Ramon Ribeiro
Repórter
Foi em Ponta Negra que Marize Castro escreveu quatro de seus sete livros publicados, e um novo, previsto para o ano que vem
“Ponta Negra está no imaginário do natalense. Mesmo quem não mora aqui se sente atraído. É o bairro, a meu ver, onde há maior diversidade, onde o diferente está em toda esquina: é a moça de cabelo azul, a senhora de cabelo lilás, o nativo com gigantescas tatuagens, o pescador aparentemente calmo e destemido, o hoteleiro apressado, o carroceiro que sofre quando o seu cavalo morre”, descreve a poeta, que já publicou alguns poemas em que sua casa na Vila é citada. Bastante reservada, Marize se abre um pouco nesta entrevista para falar da sua Ponta Negra, revelando um olhar sensível sobre diversos aspectos do bairro.
Há muitas pessoas de outros estados, outros países, morando neste bairro. E, ironicamente, foi um amigo de Minas Gerais que me incentivou a morar aqui. Ele havia comprado um terreno aqui e me disse que o terreno vizinho ao dele estava à venda. À época, eu morava no Tirol, mas sempre flertei com Ponta Negra. Enfim, comprei o terreno e construí uma casa que me abriga fielmente desde o final dos anos 1990.
Observo que dentro de Ponta Negra há três possibilidades: você pode morar no denominado “Conjunto”, você pode morar na Orla, à beira-mar, ou você, pode morar na Vila, onde moro. Cada um tem sua peculiaridade. Antes a Vila era predominantemente habitada por pescadores e suas famílias. Quando eu aqui cheguei havia mais árvores, menos carros e era bem mais calmo.
Minhas boas histórias vividas em Ponta Negra são sempre muito íntimas: as árvores que plantei com meu pai; a descoberta do amor verdadeiro e da amizade verdadeira; o parto que fiz de Pandora, minha Rottweiler amada – lembro que olhei para o meu vestido branco sujo de placenta na madrugada e com aqueles pequenos seres em minhas mãos tive a certeza de que a vida é um milagre.

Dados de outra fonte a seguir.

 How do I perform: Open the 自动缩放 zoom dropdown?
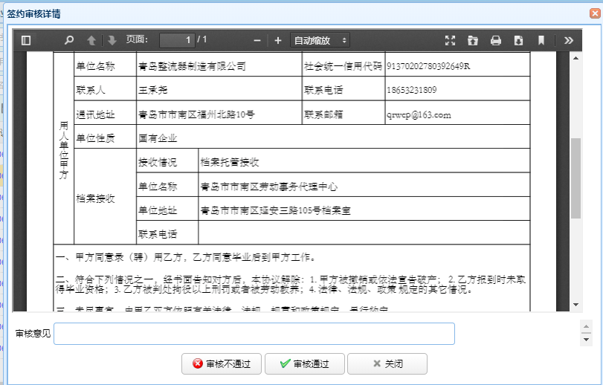[x=320, y=40]
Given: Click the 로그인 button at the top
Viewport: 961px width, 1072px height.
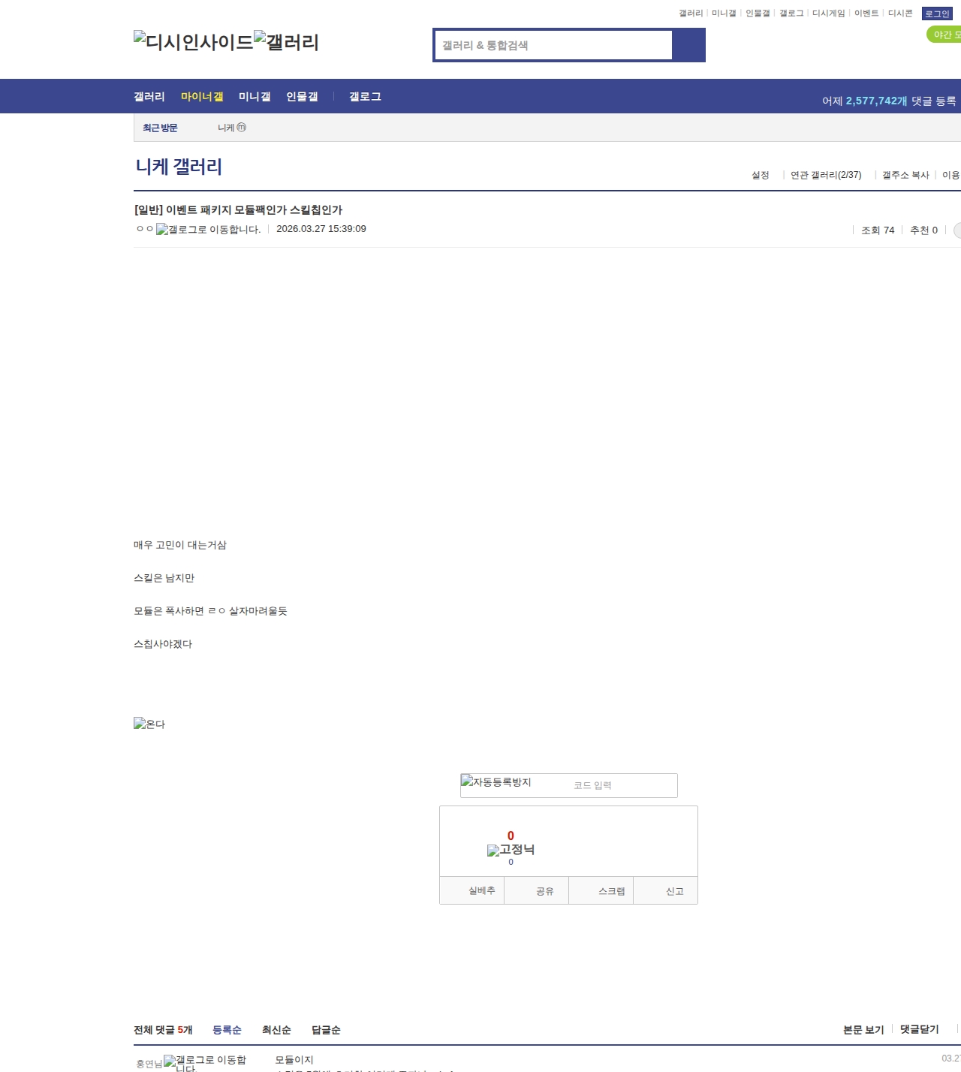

Minha relação com a poesia é bem anterior [à chegada no bairro]. Talvez o silêncio inicial que encontrei aqui tenha favorecido minhas leituras e minha escrita. Quando eu cheguei em Ponta Negra eu havia escrito “Marrons crepons marfins”, “Rito” e “Poço. Festim. Mosaico”. Portanto, foi neste bairro que nasceram todos os outros [livros] que vieram depois desses três.
É um bairro muito luminoso e com muitas nuances favorecidas pela natureza. A antiga vila de pescadores, onde construí minha casa, possui, a meu ver, uma transcendência. É uma dádiva morar aqui, poder encontrar o mar sempre e sempre me deixa mais fluida, sinto que meus sentidos detectam e percebem mais. Sim, há uma atmosfera que inspira um retorno à sensibilidade.
Minha casa de Ponta Negra já apareceu em alguns poemas escritos por mim. A construção de minha casa foi quase uma metáfora de minha própria construção como pessoa. Cada parede erguida significou uma interiorização que me fez, acho, um ser melhor. No livro “A Mesma Fome”, publicado em 2016, há o poema “Bruta. Terna. Crua” que diz: Bruta é a solidão desta casa/numa antiga vila onde pescadores reinavam./ Terna é a memória desta casa/ que tudo guarda: escritas enviesadas,/abandonados uivos de já adormecidos lobos./Crua é a solidão neste pátio/ com cheiro de cloro/ de onde partem elipses/ e para onde retornam/ esmaecidas guirlandas/ de moças de intensa luz: guardiães dos primeiros tesouros/ após os últimos destroços.
Adoro o início do dia, então o meu contato com o mar é sempre nas primeiras horas do dia. Nessas horas, colocar o pé no chão naquela areia e depois entrar naquela água morna e salgada é uma experiência que me fortalece e me faz acreditar na vida.
Há vários perfis de estrangeiros morando aqui. Há vários perfis de turistas que se hospedam em Ponta Negra. Penso que se os gestores públicos fossem mais atuantes o bairro poderia ser mais sustentável. Isso significaria uma relação civilizada e prazerosa entre estrangeiros, natalenses e turistas.